The company’s experience is that technology works best when the processes are made simpler and standardized. Pandey says: “We have been conscious about this from the very start. Our investments in 100% cloud infrastructure and data led ecosystem are paying us good dividends now. The technology architecture design should also anticipate future needs otherwise there is a fear of it becoming obsolete very soon.”


U GRO Capital’s constant improvisations and highly efficient technology architecture have helped it bounce back strongly. Pandey elaborates “This is reflected from our customer acquisition figures, as we onboarded 943 small businesses cumulatively from Q1 FY 2021 to Q3 FY 2021, as compared to 1198 customers in FY 2020 in spite of new disbursals being impacted during the pandemic induced lockdown during Q1 2021 and with a critical quarter still to come.”


The 3 sectors that accounted for the highest number of customers for U GRO Capital are light engineering, food processing and electrical equipment.
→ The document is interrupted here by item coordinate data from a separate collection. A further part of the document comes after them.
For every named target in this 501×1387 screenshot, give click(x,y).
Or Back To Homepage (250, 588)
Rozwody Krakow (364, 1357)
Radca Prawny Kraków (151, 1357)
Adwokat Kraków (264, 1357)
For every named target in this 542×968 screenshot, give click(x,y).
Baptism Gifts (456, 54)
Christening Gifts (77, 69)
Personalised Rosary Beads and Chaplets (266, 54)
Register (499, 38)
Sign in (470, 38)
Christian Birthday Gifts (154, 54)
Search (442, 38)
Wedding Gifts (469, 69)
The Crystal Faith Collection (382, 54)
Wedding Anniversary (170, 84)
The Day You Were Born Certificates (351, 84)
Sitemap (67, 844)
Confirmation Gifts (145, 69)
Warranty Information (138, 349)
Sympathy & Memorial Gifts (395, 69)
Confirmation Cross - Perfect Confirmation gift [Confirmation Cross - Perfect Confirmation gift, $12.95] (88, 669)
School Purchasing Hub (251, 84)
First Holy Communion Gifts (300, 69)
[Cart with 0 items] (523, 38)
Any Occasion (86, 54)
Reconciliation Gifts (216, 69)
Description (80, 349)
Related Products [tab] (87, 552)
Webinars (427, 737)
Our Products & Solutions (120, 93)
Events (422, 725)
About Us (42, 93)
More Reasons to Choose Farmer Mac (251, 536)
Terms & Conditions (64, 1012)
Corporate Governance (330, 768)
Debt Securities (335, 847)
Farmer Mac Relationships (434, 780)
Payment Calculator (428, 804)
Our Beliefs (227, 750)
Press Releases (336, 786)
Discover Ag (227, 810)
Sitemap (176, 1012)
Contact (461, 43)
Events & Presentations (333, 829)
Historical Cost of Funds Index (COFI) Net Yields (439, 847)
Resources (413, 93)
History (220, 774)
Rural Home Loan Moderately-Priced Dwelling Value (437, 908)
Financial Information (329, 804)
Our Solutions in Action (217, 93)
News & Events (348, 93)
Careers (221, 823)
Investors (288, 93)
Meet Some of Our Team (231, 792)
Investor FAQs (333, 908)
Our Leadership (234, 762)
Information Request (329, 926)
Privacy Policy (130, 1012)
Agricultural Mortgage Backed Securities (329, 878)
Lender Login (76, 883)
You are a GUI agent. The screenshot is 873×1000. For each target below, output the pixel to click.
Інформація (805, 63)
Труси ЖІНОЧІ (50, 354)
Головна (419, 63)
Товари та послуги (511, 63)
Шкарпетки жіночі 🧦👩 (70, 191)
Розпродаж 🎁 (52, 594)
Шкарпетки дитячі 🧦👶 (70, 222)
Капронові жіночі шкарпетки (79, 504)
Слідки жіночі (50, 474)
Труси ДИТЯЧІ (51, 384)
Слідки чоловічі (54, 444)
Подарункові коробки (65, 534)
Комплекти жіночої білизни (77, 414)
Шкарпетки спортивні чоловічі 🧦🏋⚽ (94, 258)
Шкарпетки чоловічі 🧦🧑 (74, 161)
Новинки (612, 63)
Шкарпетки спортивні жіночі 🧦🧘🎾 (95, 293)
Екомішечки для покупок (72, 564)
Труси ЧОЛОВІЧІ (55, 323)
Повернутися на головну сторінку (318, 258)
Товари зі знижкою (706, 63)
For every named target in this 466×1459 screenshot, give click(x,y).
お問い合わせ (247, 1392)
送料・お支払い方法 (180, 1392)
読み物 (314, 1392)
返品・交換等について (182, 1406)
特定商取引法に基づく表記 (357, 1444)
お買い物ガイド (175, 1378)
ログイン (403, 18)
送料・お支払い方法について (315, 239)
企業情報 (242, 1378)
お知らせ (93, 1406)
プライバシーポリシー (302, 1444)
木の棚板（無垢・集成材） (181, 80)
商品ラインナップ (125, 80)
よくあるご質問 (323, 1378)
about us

When it comes to geography, the highest count of customers onboarded belong to the states of Gujarat, Karnataka, Maharashtra, Delhi and Telangana.


As of Q2 FY 2021, the GRO partner network comprises 518 partners, which is a 32% rise as compared to its size in Q1 FY 2021. The company has onboarded 24 ecosystem partners and 32 corporate partners as of Q2 FY 2021. A cohesive distribution channel coupled with a highly motivated team of 194 members across branches are instrumental for the smooth functioning across geographies, says Pandey.

While 85% of the book constitutes organic booking (secured, unsecured, machinery loans, supply chain financing), 5% of the book is from corporate (onward) and 8% from direct assignment, says Pandey.